DATA SUPPLIED:
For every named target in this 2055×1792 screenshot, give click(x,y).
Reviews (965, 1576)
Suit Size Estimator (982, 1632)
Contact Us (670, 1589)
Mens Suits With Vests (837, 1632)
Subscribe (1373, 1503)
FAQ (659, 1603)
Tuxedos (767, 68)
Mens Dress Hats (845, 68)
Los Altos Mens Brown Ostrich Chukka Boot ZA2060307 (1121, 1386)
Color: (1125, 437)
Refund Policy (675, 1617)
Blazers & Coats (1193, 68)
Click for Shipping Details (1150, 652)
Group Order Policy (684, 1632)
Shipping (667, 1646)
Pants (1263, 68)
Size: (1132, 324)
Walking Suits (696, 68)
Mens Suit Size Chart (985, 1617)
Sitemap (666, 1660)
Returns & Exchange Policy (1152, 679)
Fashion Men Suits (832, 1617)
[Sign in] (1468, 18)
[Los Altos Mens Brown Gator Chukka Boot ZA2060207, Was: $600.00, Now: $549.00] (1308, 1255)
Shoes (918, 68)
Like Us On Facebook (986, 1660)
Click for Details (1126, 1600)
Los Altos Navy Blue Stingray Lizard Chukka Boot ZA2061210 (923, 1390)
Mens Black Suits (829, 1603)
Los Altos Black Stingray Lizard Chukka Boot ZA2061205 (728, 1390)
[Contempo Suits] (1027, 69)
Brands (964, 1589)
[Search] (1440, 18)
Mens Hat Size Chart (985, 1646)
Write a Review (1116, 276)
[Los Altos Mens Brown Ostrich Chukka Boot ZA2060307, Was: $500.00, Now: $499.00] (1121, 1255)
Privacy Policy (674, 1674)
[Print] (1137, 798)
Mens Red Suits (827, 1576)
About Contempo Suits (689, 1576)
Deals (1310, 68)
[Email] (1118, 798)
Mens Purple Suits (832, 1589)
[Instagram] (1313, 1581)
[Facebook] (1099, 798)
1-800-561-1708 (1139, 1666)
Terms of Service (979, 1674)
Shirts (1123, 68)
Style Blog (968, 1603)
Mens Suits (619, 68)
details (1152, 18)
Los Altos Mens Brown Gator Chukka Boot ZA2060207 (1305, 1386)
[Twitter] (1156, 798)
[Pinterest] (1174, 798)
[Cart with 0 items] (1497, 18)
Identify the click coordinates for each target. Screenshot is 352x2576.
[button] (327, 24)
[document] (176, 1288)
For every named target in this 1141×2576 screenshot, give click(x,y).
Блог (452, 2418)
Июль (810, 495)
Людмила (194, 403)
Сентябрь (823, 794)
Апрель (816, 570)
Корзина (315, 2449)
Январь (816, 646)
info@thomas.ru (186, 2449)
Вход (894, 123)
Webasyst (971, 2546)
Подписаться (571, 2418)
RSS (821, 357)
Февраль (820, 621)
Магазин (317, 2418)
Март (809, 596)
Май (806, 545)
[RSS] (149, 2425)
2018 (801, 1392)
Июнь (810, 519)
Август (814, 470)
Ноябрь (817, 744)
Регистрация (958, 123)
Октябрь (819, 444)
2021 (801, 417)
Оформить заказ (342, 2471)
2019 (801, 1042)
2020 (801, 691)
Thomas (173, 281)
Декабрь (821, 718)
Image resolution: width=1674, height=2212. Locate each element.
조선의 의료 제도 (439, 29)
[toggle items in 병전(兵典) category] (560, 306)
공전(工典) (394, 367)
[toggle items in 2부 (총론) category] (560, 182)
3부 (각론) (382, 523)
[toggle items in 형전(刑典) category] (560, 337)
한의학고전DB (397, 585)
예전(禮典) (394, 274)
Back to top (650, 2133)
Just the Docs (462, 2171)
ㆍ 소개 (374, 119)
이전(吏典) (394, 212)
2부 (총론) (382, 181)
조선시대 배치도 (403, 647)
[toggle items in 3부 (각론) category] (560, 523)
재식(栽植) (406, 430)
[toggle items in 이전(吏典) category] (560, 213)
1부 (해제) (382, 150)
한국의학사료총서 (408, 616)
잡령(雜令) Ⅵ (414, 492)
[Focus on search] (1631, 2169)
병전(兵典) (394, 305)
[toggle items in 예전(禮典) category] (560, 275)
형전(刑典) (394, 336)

ABOUT THIS TASK: Print exactly the lines above, between the one holding "Los Altos Mens Brown Ostrich Chukka Boot ZA2060307 (1121, 1386)" and the one holding "Sitemap (666, 1660)", inclusive, and nothing besides.

ANSWER BOX:
Los Altos Mens Brown Ostrich Chukka Boot ZA2060307 (1121, 1386)
Color: (1125, 437)
Refund Policy (675, 1617)
Blazers & Coats (1193, 68)
Click for Shipping Details (1150, 652)
Group Order Policy (684, 1632)
Shipping (667, 1646)
Pants (1263, 68)
Size: (1132, 324)
Walking Suits (696, 68)
Mens Suit Size Chart (985, 1617)
Sitemap (666, 1660)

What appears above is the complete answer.